As described above, according to the present invention, Mg
Ca with lower specific gravity, Y with a lower limit of 3 atomic%
Since it is possible to obtain a microcrystalline magnesium alloy in which an intermetallic compound is finely distributed in a fine Mg matrix phase while strengthening magnesium with an X component such as Zn and Zn, a material having high strength and specific strength is provided, and a bulk material is further provided. It is also easy to

[Brief description of drawings]

[Fig. 1] The relationship between strain rate, flow stress and elongation is Mg9
4 is a graph showing a 4.5Ca2.5 Zn2.5Y0.5 alloy.

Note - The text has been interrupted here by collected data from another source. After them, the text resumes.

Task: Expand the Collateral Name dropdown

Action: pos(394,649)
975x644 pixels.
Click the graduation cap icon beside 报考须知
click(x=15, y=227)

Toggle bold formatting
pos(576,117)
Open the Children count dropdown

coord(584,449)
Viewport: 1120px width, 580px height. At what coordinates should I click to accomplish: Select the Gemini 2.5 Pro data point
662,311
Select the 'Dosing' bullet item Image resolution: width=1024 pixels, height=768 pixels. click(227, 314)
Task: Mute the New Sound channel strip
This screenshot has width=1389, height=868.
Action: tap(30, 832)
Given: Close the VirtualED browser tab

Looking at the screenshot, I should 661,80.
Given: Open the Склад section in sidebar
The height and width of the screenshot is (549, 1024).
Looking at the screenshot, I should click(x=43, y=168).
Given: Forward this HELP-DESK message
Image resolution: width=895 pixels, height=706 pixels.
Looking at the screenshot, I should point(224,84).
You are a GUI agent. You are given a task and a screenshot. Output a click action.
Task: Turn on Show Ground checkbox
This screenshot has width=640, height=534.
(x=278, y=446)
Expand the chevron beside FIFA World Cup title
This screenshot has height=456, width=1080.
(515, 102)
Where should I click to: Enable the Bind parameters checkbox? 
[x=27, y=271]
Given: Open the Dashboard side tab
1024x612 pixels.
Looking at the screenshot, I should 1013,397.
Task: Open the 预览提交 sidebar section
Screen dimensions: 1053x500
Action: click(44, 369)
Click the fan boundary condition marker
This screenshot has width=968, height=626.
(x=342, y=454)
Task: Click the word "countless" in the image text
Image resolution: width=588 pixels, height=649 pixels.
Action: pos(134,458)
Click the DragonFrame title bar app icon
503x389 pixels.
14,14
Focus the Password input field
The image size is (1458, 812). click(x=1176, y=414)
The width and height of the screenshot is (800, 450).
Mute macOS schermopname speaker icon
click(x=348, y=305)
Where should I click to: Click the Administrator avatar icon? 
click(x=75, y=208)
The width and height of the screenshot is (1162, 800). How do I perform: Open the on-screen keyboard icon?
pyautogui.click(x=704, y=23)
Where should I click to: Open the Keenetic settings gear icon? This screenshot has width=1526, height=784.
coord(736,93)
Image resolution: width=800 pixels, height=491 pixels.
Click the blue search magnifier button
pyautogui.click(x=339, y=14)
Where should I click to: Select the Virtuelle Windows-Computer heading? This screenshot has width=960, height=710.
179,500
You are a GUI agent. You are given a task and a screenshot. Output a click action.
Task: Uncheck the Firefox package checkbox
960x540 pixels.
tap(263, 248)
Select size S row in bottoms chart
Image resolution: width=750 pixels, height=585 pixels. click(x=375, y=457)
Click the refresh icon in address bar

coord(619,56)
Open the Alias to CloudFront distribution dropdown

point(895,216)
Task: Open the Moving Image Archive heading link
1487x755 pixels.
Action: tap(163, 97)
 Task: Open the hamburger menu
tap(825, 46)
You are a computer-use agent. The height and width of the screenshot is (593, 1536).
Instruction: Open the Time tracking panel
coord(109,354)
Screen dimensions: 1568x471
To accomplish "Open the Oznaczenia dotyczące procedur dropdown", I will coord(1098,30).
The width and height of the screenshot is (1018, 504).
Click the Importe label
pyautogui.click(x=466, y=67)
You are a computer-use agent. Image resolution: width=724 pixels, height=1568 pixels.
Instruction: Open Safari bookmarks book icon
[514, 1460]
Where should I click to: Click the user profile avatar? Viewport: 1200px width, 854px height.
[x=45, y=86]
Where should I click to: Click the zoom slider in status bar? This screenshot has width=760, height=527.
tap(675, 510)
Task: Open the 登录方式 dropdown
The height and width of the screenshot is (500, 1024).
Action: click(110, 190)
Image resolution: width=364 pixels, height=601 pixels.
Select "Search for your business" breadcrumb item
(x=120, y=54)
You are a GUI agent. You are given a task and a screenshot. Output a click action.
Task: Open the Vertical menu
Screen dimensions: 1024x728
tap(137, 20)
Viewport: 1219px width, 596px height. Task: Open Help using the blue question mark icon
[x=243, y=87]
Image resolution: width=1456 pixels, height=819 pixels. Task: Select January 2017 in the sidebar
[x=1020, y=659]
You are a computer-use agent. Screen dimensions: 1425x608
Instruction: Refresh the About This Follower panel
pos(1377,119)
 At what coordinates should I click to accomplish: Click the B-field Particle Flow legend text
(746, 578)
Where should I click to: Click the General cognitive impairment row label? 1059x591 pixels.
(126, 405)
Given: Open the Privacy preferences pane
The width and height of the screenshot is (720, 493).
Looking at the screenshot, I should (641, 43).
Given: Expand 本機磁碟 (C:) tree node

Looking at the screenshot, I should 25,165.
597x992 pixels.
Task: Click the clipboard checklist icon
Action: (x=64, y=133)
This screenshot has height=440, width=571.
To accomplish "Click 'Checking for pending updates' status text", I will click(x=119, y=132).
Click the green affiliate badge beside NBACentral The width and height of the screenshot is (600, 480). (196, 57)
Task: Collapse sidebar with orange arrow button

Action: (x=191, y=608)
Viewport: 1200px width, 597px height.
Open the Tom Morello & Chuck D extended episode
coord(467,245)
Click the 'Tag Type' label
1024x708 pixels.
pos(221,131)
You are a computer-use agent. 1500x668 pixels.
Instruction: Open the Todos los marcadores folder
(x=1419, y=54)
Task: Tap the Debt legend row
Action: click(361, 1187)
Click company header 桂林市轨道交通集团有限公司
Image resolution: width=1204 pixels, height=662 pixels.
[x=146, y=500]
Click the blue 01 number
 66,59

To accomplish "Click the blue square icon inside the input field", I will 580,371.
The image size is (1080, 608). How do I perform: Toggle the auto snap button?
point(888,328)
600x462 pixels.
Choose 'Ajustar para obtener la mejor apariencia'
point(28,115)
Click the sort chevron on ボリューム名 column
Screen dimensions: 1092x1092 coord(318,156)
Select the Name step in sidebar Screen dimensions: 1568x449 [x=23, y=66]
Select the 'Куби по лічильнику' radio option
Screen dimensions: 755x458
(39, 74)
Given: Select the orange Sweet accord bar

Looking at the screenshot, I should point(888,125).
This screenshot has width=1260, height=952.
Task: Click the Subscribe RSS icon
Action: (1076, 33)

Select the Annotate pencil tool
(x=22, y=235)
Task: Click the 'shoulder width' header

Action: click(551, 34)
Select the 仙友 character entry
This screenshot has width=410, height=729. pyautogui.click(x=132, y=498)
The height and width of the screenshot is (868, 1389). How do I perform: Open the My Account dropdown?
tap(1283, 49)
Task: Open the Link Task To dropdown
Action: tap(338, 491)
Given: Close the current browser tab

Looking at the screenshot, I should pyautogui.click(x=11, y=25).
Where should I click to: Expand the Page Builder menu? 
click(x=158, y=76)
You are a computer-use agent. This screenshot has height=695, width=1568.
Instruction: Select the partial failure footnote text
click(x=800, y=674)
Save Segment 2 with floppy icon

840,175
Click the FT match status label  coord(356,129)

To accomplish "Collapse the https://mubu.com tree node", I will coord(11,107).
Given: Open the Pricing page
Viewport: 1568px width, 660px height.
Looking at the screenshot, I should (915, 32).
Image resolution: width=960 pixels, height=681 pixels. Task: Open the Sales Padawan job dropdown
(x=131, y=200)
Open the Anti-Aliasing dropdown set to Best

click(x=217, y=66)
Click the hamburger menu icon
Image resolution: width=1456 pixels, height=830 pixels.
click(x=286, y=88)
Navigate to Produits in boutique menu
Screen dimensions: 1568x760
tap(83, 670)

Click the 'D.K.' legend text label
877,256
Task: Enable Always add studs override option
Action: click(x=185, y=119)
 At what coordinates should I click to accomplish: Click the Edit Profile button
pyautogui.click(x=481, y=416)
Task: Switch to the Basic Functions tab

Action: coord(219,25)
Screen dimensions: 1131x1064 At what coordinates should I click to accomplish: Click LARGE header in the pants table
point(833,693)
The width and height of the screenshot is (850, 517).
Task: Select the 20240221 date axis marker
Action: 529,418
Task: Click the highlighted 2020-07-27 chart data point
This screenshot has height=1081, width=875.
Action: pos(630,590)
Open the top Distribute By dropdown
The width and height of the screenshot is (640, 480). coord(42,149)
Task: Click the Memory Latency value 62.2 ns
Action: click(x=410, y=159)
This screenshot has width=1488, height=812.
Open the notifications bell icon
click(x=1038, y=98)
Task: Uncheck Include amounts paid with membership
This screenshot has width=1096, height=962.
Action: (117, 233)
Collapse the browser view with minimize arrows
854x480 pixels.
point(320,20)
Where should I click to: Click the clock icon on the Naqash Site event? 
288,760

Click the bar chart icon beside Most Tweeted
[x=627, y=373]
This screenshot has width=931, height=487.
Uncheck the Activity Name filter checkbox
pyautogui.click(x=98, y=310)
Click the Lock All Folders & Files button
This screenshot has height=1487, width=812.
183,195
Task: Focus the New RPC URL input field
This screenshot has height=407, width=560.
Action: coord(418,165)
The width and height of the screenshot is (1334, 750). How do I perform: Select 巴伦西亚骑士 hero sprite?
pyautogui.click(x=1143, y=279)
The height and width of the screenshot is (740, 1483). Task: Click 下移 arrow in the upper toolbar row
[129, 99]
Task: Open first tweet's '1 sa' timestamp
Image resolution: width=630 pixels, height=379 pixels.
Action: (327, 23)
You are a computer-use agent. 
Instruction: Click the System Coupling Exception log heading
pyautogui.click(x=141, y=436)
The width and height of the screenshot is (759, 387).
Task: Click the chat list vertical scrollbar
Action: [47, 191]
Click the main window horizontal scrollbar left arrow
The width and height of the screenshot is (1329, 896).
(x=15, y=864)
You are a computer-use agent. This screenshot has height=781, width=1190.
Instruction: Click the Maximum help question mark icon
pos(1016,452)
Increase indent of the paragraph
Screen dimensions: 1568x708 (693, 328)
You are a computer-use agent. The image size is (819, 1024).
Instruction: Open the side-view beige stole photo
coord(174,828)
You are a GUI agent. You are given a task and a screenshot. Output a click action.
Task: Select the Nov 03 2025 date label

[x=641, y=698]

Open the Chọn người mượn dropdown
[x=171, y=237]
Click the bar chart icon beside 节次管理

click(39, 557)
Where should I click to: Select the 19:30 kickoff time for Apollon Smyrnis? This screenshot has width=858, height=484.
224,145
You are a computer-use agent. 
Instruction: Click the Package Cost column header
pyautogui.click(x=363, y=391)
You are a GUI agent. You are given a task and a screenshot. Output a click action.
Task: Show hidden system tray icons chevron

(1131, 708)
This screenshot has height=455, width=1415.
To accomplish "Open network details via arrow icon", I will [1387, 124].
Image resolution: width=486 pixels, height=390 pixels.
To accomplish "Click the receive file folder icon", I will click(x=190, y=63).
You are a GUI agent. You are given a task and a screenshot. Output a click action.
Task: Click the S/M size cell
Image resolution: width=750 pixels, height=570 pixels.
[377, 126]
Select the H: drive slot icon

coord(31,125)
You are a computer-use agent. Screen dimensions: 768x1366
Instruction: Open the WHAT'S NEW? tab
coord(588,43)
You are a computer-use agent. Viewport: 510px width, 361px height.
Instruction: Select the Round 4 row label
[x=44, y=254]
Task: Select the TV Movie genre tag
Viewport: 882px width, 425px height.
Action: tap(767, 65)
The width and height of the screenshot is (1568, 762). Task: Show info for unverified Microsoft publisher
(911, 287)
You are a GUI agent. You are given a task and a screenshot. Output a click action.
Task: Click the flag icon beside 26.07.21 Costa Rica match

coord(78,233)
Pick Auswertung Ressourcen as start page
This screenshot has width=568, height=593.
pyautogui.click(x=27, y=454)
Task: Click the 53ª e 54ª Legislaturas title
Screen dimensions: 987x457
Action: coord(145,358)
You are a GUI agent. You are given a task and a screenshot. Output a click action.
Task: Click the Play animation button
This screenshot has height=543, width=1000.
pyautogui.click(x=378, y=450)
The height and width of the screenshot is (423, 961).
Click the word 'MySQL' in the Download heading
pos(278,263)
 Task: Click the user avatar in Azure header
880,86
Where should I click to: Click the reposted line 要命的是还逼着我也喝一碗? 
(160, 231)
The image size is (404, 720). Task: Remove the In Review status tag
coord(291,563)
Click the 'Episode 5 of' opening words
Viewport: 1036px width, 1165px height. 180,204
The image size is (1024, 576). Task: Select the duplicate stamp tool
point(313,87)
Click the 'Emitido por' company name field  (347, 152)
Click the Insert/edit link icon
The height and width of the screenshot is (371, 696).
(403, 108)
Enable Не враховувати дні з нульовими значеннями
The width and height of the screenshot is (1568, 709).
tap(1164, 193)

 ─────────────────────────────────────────────────── ─── Continuation of the front page (71) Applicant 000003207 Toyota Motor Corporation 1 Toyota Town, Toyota City, Aichi Prefecture (72) Inventor Ken Masumoto 3-8-22 Uesugi, Aoba-ku, Sendai City, Miyagi Prefecture (72) Inventor Akihisa Inoue Banuchi, Kawauchi, Aoba-ku, Sendai-shi, Miyagi 11-806 (72) Inventor Hidehiko Horikiri 1-9-9 Yaesu, Chuo-ku, Tokyo Imperial Piston Ring Co., Ltd. (72) Akira Kato Toyota, Aichi Prefecture City Toyota-City, Toyota City

Claims (8)

[Claims] 1. A general formula: Mg100-abc Caa Znb X
c, where X is Y, Ce, La, Nd, Pr, Sm, Mm
One or more elements selected from the group consisting of (Misch metal), 0.5 ≦ a ≦ 5 atomic%, 0 <b ≦ 5 atomic%, 0 <c <3 atomic%, where 1 ≦ a + b + c ≦ One or two or more of Mg-Ca-based, Mg-Zn-based and Mg-X-based intermetallic compounds having a composition of 11 atomic% and finely crystalline matrix are finely dispersed. A high-strength magnesium alloy having the specified structure. 2. The high strength magnesium alloy according to claim 1, wherein the average grain size of the matrix phase is 100 to 500 nm. 3. The high-strength magnesium alloy according to claim 1, wherein the powder is compressed and plastically worked into a bulk material having a density of 99% or more of the true density. 4. A method for producing a high-strength magnesium alloy, which comprises rapidly solidifying a molten alloy having the composition of claim 1 and then subjecting it to hot plastic working. 5. The method for producing a high-strength magnesium alloy according to claim 4, wherein the rapid solidification is carried out under the condition that the solidified alloy is substantially composed of fine crystals. 6. The method for producing a high-strength magnesium alloy according to claim 5, wherein the hot working is performed in a temperature and strain rate range where superplastic deformation is brought about. 7. The method for producing a high-strength magnesium alloy according to claim 4, wherein the rapid solidification is performed by atomizing the molten alloy. 8. A strain rate of 1 × 10 −3 to 5 × 10 2 /
The method for producing a high-strength magnesium alloy according to claim 6, wherein hot working is performed under the condition of s.